After log data is collected to Log Service, you can use Spark Streaming to consume the data.

The Spark SDK provided by Alibaba Cloud allows you to consume log data from Log Service in Receiver or Direct mode. You must add the following Maven dependencies:
<dependency>
  <groupId>com.aliyun.emr</groupId>
  <artifactId>emr-logservice_2.11</artifactId>
  <version>1.7.2</version>
</dependency>

Consume log data in Receiver mode

In Receiver mode, a consumer group consumes data from Log Service and temporarily stores the data in a Spark executor. After a Spark Streaming job is started, the consumer group reads and processes data from the Spark executor. Each log entry is returned as a JSON string. The consumer group periodically saves checkpoints to Log Service. You do not need to update checkpoints. For more information, see Use consumer groups to consume log data.
  • Parameters
    Parameter Type Description
    project String The name of the project in Log Service.
    logstore String The name of the Logstore in Log Service.
    consumerGroup String The name of the consumer group.
    endpoint String The endpoint of the region where the Log Service project resides. For more information, see Endpoints.
    accessKeyId String The AccessKey ID that is used to access Log Service.
    accessKeySecret String The AccessKey secret that is used to access Log Service.
  • Example
    Note In Receiver mode, data loss may occur if the default configurations are used. To avoid data loss, you can enable the Write-Ahead Logs feature. This feature is available in Spark 1.2 or later. For more information about the Write-Ahead Logs feature, see Spark.
    import org.apache.spark.storage.StorageLevel
    import org.apache.spark.streaming.aliyun.logservice.LoghubUtils
    import org.apache.spark.streaming.{ Milliseconds, StreamingContext}
    import org.apache.spark.SparkConf
    
    object TestLoghub {
      def main(args: Array[String]): Unit = {
        if (args.length < 7) {
          System.err.println(
            """Usage: TestLoghub <project> <logstore> <loghub group name> <endpoint>
              |         <access key id> <access key secret> <batch interval seconds>
            """.stripMargin)
          System.exit(1)
        }
    
        val project = args(0)
        val logstore = args(1)
        val consumerGroup = args(2)
        val endpoint = args(3)
        val accessKeyId = args(4)
        val accessKeySecret = args(5)
        val batchInterval = Milliseconds(args(6).toInt * 1000)
    
        def functionToCreateContext(): StreamingContext = {
          val conf = new SparkConf().setAppName("Test Loghub")
          val ssc = new StreamingContext(conf, batchInterval)
          val loghubStream = LoghubUtils.createStream(
            ssc,
            project,
            logstore,
            consumerGroup,
            endpoint,
            accessKeyId,
            accessKeySecret,
            StorageLevel.MEMORY_AND_DISK)
    
          loghubStream.checkpoint(batchInterval * 2).foreachRDD(rdd =>
            rdd.map(bytes => new String(bytes)).top(10).foreach(println)
          )
          ssc.checkpoint("hdfs:///tmp/spark/streaming") // set checkpoint directory
          ssc
        }
    
        val ssc = StreamingContext.getOrCreate("hdfs:///tmp/spark/streaming", functionToCreateContext _)
    
        ssc.start()
        ssc.awaitTermination()
      }
    }

Consume log data in Direct mode

In Direct mode, no consumer group is required. You can call API operations to request data from Log Service. Consuming log data in Direct mode has the following benefits:
  • Simplified concurrency. The number of Spark partitions is the same as the number of shards in a Logstore. You can split shards to improve the concurrency of tasks.
  • Increased efficiency. You no longer need to enable the Write-Ahead Logs feature to prevent data loss.
  • Exactly-once semantics. Data is directly read from Log Service. Checkpoints are submitted after a task is successful.

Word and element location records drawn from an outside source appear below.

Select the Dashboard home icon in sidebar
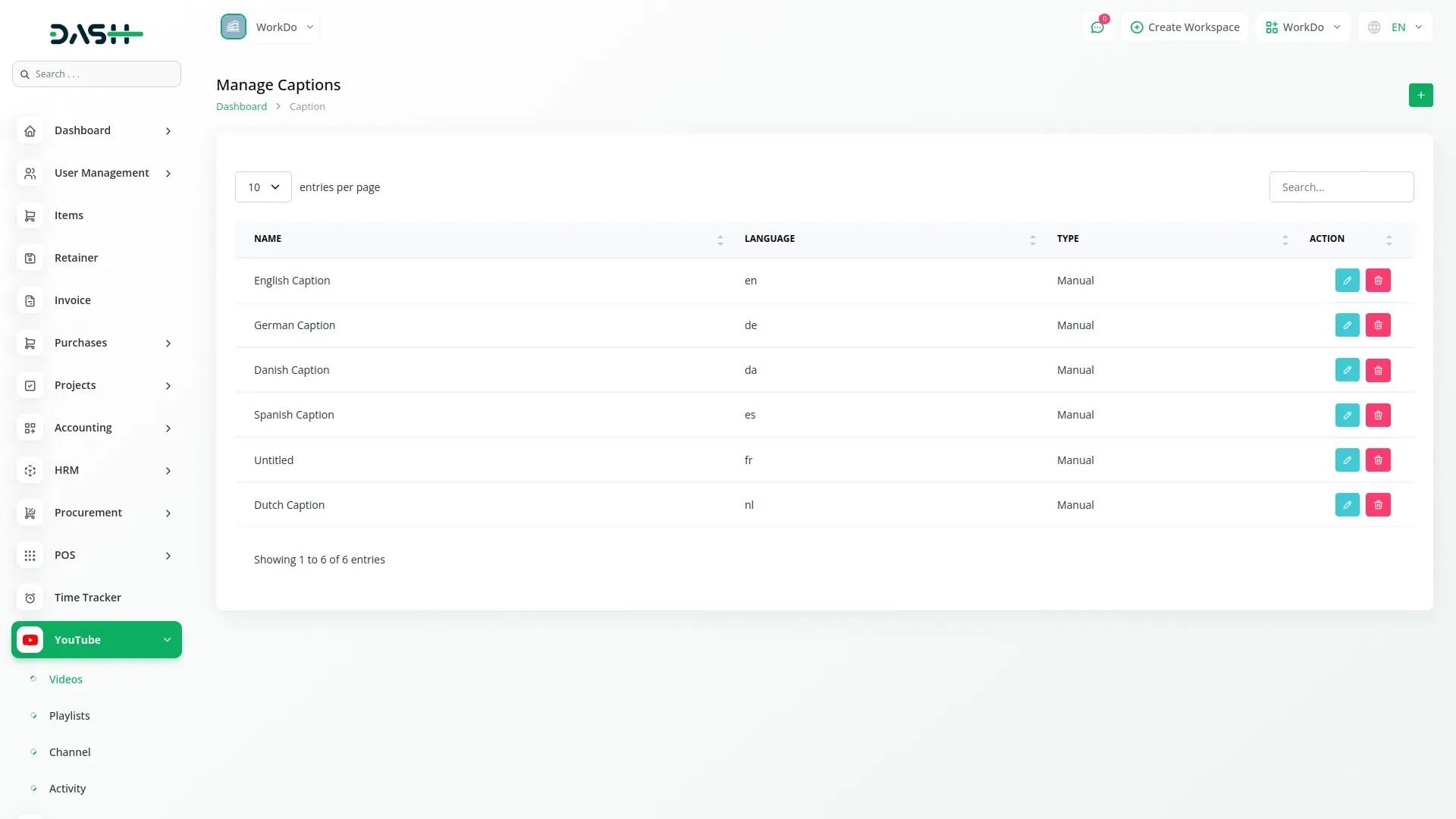Viewport: 1456px width, 819px height. coord(30,130)
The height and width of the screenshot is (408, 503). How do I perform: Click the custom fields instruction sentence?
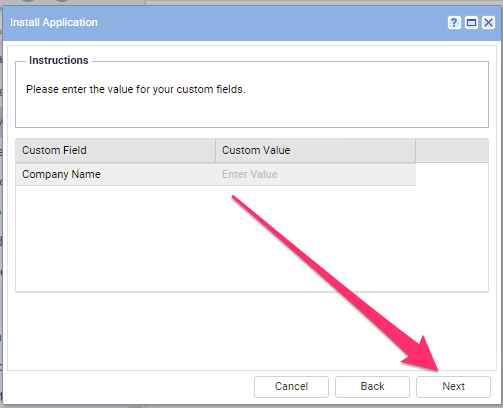tap(136, 89)
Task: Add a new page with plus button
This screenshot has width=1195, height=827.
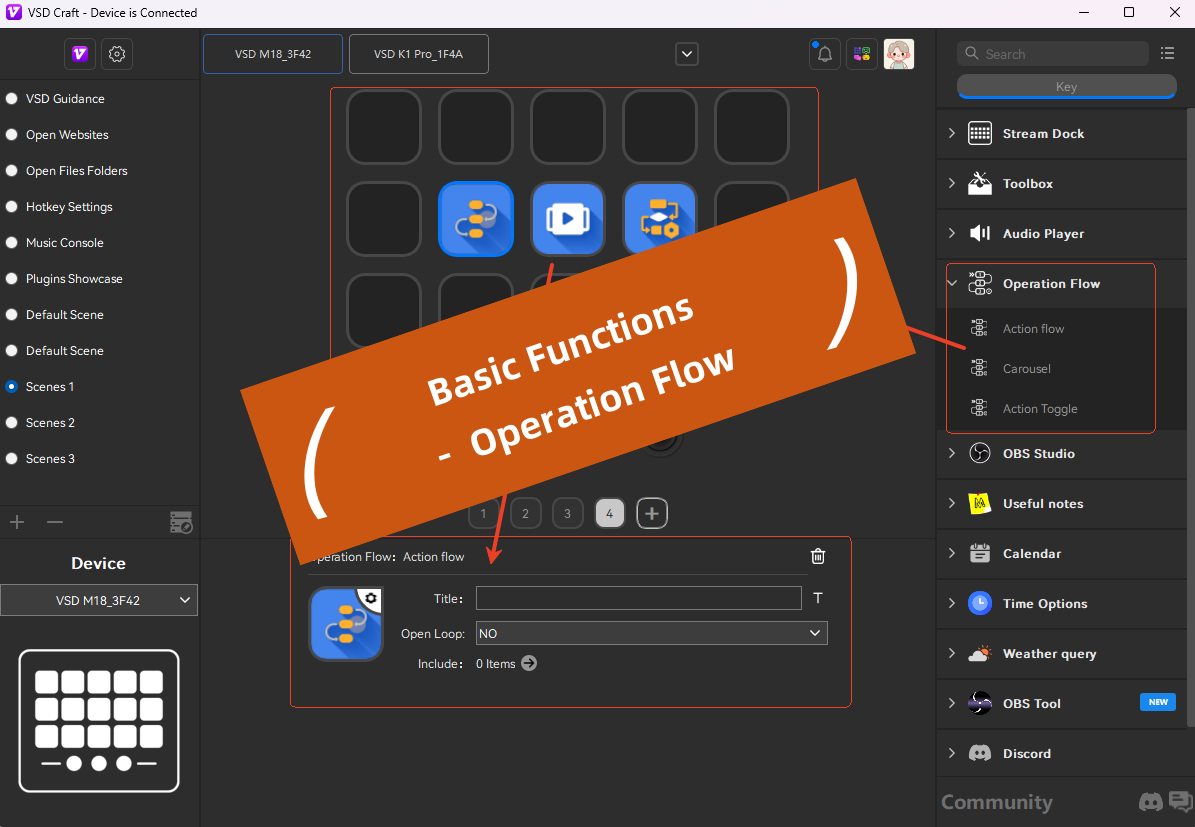Action: 652,514
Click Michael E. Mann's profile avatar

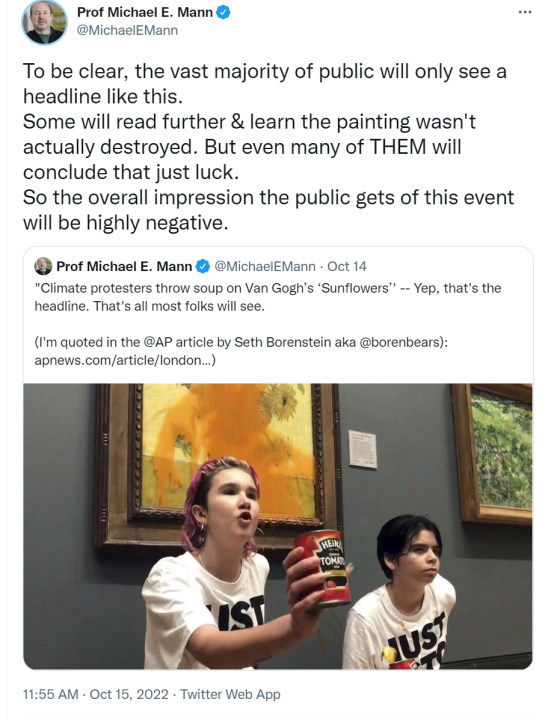45,22
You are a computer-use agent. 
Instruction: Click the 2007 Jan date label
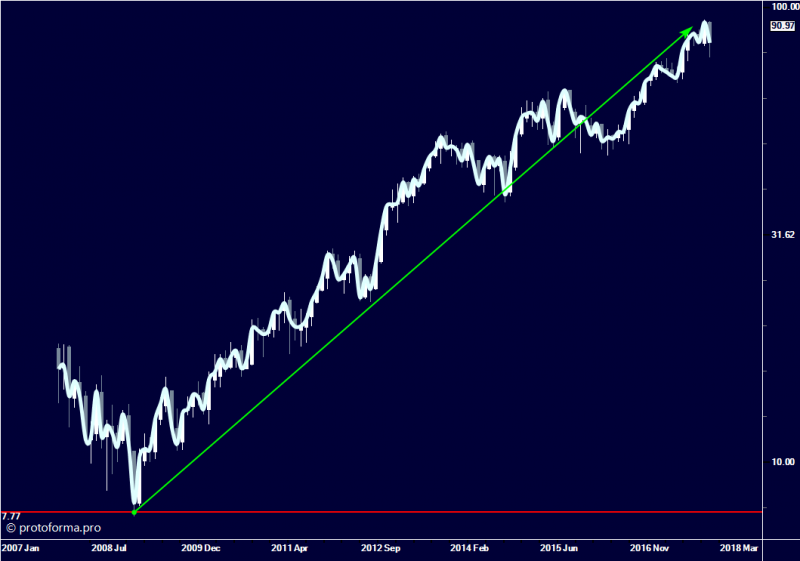coord(22,549)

    In some cases, data may be repeatedly consumed if a task ends due to an unexpected exit of Spark.

You must configure the ZooKeeper service when you consume data in Direct mode. This service is used to save the data in the intermediate state. You must set a checkpoint directory in the ZooKeeper service to store the intermediate data. To re-consume data after you restart a task, you must delete the corresponding directory from ZooKeeper and change the name of the consumer group.

  • Parameters
    Parameter Type Description
    project String The name of the project in Log Service.
    logstore String The name of the Logstore in Log Service.
    consumerGroup String The name of the consumer group. This name is used only to save consumption checkpoints.
    endpoint String The endpoint of the region where the Log Service project resides. For more information, see Endpoints.
    accessKeyId String The AccessKey ID that is used to access Log Service.
    accessKeySecret String The AccessKey secret that is used to access Log Service.
    zkAddress String The connection URL of the ZooKeeper service.
  • Consumption limits

    Spark Streaming consumes data from each shard in a single batch. You must specify the number of log entries that are consumed in each batch.

    In Log Service, a log group serves as the basic unit for each write request. For example, a write request may contain multiple log entries. These log entries are stored and consumed as a log group. When you use web tracking to write logs, each write request contains only one log entry. In this case, the log group that corresponds to the request contains only one log entry. You can specify parameters to limit the amount of log data in a single batch. The following table lists the two parameters.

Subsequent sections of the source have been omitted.